Use the optimization plot to determine the optimal settings for the predictors given the parameters that you specified. Double-click the optimization plot to make it interactive and investigate how the variables affect the predicted responses. You can modify the variable settings directly on the plot by moving the vertical red bars.
The optimization plot displays the fitted values for the predictor settings. However, you should examine the prediction intervals in the output to determine whether the range of likely values for a single future value falls within acceptable boundaries for the process.
Use the fit values to identify the point estimate of each response variable for the settings in the optimization plot.
The prediction interval (PI) is a range that is likely to contain a single future response value for a specified combination of variable settings. If you collect another data point at the same settings, the new data point is likely to be within the prediction interval.
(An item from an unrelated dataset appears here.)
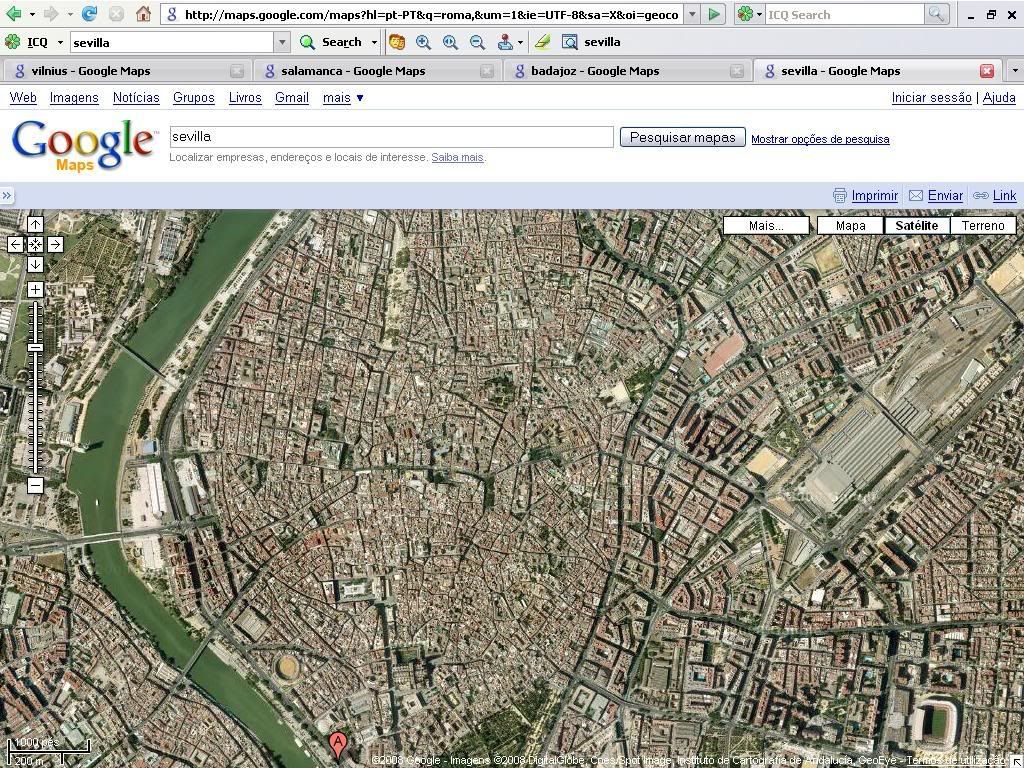Screen dimensions: 1024x768
Task: Pan the map left with the arrow button
Action: (15, 244)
Narrower prediction intervals indicate a more precise prediction
Variable | Setting |
---|---|
Material | Formula2 |
InjPress | 98.4848 |
InjTemp | 100 |
CoolTemp | 45 |
MeasTemp | 21.4875 |
Response | Fit | SE Fit | 95% CI | 95% PI |
---|---|---|---|---|
Strength | 32.34 | 1.04 | (29.45, 35.22) | (27.25, 37.43) |
Density | 0.6826 | 0.0597 | (0.5167, 0.8484) | (0.3899, 0.9753) |
Insulation | 25.608 | 0.268 | (24.863, 26.352) | (24.294, 26.921) |
Use your knowledge of the process to determine whether the prediction intervals fall inside acceptable boundaries.